--- Available records Enclosed Below ---

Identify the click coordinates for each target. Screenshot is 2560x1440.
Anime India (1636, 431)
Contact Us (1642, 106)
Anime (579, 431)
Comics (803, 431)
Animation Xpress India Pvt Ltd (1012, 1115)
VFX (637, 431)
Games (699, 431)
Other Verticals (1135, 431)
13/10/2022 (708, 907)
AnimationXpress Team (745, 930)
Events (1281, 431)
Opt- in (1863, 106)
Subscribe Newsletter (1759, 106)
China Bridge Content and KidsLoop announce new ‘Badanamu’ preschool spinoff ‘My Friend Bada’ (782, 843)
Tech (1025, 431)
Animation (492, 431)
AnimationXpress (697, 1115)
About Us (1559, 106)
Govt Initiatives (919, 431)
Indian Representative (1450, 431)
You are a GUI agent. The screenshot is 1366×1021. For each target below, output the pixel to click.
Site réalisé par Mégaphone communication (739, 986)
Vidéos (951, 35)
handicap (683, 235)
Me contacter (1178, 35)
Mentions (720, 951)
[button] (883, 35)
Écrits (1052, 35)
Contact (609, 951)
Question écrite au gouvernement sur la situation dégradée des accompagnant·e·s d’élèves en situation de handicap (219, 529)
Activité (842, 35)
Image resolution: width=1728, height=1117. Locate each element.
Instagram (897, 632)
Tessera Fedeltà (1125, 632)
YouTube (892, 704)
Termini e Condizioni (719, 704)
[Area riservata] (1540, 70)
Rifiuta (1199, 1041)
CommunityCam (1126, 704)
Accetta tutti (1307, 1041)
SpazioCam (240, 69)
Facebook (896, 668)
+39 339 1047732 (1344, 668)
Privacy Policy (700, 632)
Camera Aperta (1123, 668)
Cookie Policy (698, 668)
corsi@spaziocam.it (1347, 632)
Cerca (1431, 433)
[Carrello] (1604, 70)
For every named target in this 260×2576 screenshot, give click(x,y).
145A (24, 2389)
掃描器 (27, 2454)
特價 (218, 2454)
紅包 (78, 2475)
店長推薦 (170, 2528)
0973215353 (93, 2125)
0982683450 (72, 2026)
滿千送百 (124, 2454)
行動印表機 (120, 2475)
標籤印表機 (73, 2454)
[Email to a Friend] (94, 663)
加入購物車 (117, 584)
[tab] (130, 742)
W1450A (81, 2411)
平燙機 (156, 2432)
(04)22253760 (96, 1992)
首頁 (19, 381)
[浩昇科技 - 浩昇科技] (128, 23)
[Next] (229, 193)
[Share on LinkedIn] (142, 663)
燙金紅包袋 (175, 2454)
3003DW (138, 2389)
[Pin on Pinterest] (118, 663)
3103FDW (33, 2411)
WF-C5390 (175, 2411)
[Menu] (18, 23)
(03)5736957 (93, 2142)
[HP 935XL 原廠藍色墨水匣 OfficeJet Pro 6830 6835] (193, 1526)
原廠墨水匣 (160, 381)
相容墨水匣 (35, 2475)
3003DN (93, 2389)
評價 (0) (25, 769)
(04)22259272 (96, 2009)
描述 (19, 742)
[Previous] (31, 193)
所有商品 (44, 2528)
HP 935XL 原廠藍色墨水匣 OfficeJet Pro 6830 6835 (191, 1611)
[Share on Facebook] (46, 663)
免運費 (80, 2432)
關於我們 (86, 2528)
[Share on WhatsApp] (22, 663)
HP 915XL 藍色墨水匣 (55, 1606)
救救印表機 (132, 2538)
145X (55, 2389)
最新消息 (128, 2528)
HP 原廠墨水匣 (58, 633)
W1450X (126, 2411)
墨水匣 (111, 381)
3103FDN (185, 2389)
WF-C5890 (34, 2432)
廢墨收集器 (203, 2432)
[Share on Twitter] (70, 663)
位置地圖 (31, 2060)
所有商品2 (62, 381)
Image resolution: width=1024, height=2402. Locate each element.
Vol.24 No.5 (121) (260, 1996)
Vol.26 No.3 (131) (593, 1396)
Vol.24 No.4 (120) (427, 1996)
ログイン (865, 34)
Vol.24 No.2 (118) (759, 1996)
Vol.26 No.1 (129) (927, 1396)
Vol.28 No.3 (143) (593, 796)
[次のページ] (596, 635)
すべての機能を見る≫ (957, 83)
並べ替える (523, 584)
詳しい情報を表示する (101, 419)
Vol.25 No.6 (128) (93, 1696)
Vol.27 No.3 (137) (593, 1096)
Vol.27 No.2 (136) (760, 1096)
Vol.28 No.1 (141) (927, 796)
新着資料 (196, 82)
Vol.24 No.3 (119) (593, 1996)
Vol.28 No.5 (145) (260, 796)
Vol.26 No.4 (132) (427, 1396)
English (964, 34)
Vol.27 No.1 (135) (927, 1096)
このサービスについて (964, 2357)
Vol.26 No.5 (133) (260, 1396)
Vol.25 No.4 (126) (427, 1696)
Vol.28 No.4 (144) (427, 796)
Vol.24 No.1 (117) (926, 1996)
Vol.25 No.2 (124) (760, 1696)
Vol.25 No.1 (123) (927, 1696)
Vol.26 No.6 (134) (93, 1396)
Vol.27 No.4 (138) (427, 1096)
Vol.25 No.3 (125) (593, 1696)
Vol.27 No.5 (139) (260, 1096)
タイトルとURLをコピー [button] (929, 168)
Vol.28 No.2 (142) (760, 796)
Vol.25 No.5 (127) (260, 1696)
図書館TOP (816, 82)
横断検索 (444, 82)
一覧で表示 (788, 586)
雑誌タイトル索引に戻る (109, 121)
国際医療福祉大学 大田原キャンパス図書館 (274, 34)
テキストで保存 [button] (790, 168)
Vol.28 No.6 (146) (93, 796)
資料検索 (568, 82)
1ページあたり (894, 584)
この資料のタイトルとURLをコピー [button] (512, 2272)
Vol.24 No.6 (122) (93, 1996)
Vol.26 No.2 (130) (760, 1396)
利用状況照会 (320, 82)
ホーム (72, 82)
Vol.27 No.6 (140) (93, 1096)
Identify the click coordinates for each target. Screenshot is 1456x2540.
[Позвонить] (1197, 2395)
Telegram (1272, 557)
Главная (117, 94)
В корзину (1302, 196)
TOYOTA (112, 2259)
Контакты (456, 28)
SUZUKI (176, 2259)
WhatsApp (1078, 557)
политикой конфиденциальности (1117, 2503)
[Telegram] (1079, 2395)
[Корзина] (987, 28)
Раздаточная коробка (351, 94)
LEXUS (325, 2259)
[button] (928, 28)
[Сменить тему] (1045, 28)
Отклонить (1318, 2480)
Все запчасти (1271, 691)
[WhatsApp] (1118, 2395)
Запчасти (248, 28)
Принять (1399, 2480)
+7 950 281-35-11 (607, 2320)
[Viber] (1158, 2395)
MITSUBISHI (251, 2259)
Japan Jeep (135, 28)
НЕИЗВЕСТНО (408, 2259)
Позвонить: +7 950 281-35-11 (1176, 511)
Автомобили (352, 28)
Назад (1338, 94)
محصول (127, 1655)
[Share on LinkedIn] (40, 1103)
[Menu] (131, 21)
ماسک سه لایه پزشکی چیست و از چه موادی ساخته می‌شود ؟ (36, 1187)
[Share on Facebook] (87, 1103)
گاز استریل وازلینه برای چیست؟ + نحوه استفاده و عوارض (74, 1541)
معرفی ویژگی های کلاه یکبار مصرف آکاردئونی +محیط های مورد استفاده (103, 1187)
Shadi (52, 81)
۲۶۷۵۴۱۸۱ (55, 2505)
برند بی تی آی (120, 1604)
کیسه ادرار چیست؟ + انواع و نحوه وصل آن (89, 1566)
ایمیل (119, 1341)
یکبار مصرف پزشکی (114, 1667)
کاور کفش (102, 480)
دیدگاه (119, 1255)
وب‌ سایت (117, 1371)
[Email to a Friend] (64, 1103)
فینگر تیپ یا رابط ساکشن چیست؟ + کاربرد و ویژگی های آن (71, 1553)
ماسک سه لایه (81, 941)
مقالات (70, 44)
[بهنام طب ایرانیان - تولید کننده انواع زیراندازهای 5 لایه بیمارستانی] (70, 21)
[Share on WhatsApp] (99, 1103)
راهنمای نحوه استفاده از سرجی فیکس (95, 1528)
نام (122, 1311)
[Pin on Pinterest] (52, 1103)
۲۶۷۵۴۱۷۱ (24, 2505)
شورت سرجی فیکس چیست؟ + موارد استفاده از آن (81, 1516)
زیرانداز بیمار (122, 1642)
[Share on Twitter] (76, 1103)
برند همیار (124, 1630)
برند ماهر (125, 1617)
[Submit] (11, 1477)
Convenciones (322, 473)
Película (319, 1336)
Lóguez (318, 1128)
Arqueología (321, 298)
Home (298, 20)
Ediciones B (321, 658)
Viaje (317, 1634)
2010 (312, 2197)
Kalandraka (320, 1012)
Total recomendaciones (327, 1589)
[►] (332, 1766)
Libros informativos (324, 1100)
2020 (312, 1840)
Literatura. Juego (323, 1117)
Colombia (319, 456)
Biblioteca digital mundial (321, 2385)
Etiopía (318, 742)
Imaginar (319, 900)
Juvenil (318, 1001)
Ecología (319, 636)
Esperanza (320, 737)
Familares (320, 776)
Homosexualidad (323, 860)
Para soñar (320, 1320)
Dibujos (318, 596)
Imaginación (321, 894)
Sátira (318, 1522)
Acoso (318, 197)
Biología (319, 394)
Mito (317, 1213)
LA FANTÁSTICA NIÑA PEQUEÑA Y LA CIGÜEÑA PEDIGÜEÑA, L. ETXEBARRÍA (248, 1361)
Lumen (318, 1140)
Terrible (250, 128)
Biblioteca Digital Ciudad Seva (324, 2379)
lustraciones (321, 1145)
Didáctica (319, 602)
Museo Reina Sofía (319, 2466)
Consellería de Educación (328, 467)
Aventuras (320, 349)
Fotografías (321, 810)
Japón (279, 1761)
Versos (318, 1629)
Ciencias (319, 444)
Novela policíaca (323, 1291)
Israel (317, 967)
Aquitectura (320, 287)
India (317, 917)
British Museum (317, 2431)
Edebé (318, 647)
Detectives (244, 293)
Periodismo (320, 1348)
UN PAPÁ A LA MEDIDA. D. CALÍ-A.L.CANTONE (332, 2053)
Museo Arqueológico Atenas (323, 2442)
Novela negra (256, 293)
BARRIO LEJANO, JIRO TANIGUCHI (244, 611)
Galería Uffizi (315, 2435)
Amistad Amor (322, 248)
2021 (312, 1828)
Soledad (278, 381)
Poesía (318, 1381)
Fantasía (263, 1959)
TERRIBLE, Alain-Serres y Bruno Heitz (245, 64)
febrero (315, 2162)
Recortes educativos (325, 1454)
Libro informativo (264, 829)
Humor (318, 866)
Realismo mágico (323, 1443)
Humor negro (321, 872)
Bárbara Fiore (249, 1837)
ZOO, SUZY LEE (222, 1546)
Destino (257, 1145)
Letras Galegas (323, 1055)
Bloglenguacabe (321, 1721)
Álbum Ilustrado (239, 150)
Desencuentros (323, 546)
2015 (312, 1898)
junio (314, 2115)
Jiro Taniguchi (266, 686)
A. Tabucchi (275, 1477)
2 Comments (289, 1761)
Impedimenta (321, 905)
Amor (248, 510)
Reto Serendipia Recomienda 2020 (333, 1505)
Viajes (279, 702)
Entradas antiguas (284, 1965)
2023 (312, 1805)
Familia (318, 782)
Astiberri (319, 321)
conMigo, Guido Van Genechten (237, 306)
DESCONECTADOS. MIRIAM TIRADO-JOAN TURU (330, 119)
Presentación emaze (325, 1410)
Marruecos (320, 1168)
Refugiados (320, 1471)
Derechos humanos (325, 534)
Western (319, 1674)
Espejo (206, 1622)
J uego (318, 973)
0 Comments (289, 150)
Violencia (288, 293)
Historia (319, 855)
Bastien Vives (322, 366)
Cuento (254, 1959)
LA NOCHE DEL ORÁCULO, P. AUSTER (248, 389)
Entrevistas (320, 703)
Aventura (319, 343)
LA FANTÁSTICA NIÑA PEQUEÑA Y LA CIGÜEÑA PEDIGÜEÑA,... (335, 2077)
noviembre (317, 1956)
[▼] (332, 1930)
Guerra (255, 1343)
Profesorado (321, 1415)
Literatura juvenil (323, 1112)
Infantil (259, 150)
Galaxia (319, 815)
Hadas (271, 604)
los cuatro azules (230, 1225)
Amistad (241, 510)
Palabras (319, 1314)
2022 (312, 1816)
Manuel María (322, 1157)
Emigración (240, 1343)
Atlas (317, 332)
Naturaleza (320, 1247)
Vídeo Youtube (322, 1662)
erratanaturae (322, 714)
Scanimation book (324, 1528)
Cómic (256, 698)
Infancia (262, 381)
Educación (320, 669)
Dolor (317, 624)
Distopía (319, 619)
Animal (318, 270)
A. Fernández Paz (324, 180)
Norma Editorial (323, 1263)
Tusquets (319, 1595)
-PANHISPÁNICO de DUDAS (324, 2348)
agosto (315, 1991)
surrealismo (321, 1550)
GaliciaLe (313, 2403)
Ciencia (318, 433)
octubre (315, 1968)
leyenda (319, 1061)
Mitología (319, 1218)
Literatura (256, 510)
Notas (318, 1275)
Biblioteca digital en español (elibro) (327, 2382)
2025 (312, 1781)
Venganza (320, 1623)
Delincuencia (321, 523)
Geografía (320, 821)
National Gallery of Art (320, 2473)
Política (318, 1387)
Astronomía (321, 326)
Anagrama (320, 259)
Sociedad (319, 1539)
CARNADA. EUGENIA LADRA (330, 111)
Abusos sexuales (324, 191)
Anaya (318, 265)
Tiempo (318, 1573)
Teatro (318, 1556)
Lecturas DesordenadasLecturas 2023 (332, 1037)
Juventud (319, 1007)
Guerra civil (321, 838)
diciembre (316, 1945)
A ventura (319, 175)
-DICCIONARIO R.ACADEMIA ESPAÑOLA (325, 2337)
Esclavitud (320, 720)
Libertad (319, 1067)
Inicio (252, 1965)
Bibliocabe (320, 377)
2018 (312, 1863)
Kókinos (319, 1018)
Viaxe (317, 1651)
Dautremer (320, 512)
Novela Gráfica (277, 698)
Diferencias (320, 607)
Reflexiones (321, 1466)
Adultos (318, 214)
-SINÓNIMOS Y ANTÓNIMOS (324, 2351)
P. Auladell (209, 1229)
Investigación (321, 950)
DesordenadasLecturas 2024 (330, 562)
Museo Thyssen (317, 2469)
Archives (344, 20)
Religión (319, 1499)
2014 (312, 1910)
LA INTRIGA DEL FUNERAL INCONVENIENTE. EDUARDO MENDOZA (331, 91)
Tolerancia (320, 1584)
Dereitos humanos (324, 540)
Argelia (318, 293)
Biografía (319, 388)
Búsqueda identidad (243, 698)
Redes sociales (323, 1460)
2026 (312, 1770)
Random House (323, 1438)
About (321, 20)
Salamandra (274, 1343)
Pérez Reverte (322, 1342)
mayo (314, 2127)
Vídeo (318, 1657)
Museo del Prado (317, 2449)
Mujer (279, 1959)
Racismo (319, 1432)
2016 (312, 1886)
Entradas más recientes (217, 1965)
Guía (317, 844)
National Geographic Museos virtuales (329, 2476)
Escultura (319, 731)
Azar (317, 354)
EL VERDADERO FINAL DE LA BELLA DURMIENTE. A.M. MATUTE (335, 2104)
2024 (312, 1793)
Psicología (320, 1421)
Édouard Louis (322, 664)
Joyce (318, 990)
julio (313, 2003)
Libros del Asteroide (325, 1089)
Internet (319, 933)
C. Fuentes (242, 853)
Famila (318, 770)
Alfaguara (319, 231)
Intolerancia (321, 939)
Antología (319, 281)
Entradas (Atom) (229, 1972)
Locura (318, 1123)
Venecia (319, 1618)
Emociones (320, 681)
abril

--- End of Enclosed Available records ---

### Task prompt
Extract each line holding the word "DesordenadasLecturas" from the records.

### Written response
Lecturas DesordenadasLecturas 2023 (332, 1037)
DesordenadasLecturas 2024 (330, 562)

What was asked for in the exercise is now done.